-- START --

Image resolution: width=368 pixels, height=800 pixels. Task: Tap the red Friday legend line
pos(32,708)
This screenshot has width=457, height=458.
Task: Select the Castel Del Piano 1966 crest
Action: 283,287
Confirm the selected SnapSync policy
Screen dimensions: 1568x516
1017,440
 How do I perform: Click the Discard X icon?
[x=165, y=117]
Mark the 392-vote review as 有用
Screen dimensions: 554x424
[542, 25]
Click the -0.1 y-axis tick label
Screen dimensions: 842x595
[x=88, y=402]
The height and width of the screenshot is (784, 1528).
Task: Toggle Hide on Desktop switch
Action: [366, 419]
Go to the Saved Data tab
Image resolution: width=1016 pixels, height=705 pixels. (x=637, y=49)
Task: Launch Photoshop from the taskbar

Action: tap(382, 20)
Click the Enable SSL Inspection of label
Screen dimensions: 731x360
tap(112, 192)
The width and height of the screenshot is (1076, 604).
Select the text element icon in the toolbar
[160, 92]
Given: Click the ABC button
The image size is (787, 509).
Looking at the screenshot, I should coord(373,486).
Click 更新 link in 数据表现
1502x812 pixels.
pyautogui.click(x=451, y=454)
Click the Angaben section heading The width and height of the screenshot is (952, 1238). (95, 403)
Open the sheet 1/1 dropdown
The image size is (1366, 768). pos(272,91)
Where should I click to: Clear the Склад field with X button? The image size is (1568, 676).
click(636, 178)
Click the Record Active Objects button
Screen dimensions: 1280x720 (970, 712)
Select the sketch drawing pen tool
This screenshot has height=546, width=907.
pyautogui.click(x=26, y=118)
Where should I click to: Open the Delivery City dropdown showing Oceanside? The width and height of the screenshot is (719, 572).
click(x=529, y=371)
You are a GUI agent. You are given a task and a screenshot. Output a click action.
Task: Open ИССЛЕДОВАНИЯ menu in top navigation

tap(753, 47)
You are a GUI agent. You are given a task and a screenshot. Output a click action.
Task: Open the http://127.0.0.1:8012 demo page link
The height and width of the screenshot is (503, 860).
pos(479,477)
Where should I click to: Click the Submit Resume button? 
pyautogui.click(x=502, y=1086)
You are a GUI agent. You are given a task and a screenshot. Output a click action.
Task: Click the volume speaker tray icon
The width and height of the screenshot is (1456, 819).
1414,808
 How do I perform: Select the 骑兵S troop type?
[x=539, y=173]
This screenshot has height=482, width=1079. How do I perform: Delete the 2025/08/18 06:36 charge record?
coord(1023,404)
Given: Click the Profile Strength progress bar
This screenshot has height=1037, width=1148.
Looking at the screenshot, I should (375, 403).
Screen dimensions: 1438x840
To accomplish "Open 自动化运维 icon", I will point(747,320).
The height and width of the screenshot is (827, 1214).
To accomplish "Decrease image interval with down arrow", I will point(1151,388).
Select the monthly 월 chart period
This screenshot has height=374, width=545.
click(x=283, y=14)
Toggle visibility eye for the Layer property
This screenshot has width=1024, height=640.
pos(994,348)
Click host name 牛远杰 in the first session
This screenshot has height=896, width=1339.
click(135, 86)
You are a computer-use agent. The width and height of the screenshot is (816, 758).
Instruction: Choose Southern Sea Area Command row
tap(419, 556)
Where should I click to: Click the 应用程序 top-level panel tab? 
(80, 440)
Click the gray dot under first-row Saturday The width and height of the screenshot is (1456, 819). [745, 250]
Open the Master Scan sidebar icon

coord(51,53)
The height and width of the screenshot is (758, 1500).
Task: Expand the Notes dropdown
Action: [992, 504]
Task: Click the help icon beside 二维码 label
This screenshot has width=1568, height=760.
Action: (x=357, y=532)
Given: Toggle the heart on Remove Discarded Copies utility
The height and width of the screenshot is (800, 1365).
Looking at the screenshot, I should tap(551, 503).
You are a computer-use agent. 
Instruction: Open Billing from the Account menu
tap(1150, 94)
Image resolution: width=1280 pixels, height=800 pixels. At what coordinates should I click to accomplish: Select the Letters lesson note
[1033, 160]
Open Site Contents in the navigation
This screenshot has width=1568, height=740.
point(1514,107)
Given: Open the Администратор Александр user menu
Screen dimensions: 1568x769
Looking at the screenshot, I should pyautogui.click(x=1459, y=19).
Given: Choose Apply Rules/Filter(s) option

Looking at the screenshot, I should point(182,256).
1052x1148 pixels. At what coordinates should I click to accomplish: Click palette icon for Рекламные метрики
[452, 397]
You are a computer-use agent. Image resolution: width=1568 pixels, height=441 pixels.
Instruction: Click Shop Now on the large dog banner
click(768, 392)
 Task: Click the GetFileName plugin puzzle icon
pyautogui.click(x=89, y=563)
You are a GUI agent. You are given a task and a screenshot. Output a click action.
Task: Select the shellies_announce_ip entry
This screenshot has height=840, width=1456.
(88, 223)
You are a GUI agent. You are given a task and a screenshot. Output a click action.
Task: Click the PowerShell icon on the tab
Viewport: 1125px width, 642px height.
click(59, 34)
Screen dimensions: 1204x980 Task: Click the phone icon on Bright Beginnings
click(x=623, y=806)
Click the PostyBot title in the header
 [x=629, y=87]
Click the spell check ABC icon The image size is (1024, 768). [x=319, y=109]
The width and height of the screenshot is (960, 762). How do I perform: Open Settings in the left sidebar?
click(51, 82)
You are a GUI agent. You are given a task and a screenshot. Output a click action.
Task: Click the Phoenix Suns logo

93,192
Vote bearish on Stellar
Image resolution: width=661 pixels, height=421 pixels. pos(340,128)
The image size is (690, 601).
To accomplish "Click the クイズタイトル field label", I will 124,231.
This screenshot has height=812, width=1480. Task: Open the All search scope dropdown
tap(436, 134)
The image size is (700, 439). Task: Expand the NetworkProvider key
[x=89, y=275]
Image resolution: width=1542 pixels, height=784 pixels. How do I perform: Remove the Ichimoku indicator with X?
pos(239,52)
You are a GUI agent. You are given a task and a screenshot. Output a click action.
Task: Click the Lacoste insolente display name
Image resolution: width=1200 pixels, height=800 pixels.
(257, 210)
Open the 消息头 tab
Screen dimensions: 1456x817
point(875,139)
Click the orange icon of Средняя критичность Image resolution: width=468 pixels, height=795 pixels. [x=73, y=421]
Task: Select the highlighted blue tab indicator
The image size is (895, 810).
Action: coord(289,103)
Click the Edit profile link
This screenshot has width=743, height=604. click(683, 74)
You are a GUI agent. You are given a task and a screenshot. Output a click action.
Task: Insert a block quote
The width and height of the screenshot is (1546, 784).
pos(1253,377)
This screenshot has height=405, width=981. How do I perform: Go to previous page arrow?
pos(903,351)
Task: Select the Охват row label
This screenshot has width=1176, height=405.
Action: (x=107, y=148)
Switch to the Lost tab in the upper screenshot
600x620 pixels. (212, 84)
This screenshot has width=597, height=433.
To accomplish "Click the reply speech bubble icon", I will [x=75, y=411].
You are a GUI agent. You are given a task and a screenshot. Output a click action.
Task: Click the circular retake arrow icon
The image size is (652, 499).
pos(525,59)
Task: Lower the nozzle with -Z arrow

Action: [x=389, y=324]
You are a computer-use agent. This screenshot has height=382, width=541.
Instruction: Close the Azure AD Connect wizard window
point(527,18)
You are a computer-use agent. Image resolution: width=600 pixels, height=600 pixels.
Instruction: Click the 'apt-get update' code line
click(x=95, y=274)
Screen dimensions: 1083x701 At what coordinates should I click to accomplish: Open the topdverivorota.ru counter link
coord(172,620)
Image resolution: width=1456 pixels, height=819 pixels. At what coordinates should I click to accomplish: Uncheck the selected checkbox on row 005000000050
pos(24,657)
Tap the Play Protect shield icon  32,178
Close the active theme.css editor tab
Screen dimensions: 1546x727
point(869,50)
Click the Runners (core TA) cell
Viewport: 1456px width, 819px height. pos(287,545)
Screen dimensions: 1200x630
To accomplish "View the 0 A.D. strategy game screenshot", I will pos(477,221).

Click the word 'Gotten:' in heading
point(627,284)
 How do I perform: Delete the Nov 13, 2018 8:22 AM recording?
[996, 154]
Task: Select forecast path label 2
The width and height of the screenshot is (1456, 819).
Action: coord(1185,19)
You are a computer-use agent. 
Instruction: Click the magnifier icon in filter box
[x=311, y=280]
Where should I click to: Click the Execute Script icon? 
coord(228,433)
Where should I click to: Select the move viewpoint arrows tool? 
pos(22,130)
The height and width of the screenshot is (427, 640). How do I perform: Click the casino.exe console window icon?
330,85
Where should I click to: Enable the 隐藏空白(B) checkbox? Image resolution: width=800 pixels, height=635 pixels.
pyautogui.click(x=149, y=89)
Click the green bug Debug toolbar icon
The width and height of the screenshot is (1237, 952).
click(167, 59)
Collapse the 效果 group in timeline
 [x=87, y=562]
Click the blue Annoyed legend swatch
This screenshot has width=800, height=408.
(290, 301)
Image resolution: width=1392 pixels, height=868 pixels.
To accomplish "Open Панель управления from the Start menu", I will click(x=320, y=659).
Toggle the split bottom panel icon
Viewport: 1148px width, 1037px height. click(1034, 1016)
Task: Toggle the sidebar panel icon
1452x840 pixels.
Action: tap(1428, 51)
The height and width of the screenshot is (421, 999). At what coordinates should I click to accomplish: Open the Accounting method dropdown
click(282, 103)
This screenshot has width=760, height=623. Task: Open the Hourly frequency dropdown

-- END --

* _WORK TO COMPLETE_
Copy out everything in the data from the line containing "Click the -0.1 y-axis tick label" down to the line containing "pyautogui.click(x=502, y=1086)", keeping every line exactly the same and including both of those lines.

* _IN RESPONSE_
Click the -0.1 y-axis tick label
Screen dimensions: 842x595
[x=88, y=402]
The height and width of the screenshot is (784, 1528).
Task: Toggle Hide on Desktop switch
Action: [366, 419]
Go to the Saved Data tab
Image resolution: width=1016 pixels, height=705 pixels. (x=637, y=49)
Task: Launch Photoshop from the taskbar

Action: tap(382, 20)
Click the Enable SSL Inspection of label
Screen dimensions: 731x360
tap(112, 192)
The width and height of the screenshot is (1076, 604).
Select the text element icon in the toolbar
[160, 92]
Given: Click the ABC button
The image size is (787, 509).
Looking at the screenshot, I should coord(373,486).
Click 更新 link in 数据表现
1502x812 pixels.
pyautogui.click(x=451, y=454)
Click the Angaben section heading The width and height of the screenshot is (952, 1238). (95, 403)
Open the sheet 1/1 dropdown
The image size is (1366, 768). pos(272,91)
Where should I click to: Clear the Склад field with X button? The image size is (1568, 676).
click(636, 178)
Click the Record Active Objects button
Screen dimensions: 1280x720 (970, 712)
Select the sketch drawing pen tool
This screenshot has height=546, width=907.
pyautogui.click(x=26, y=118)
Where should I click to: Open the Delivery City dropdown showing Oceanside? The width and height of the screenshot is (719, 572).
click(x=529, y=371)
You are a GUI agent. You are given a task and a screenshot. Output a click action.
Task: Open ИССЛЕДОВАНИЯ menu in top navigation

tap(753, 47)
You are a GUI agent. You are given a task and a screenshot. Output a click action.
Task: Open the http://127.0.0.1:8012 demo page link
The height and width of the screenshot is (503, 860).
pos(479,477)
Where should I click to: Click the Submit Resume button? 
pyautogui.click(x=502, y=1086)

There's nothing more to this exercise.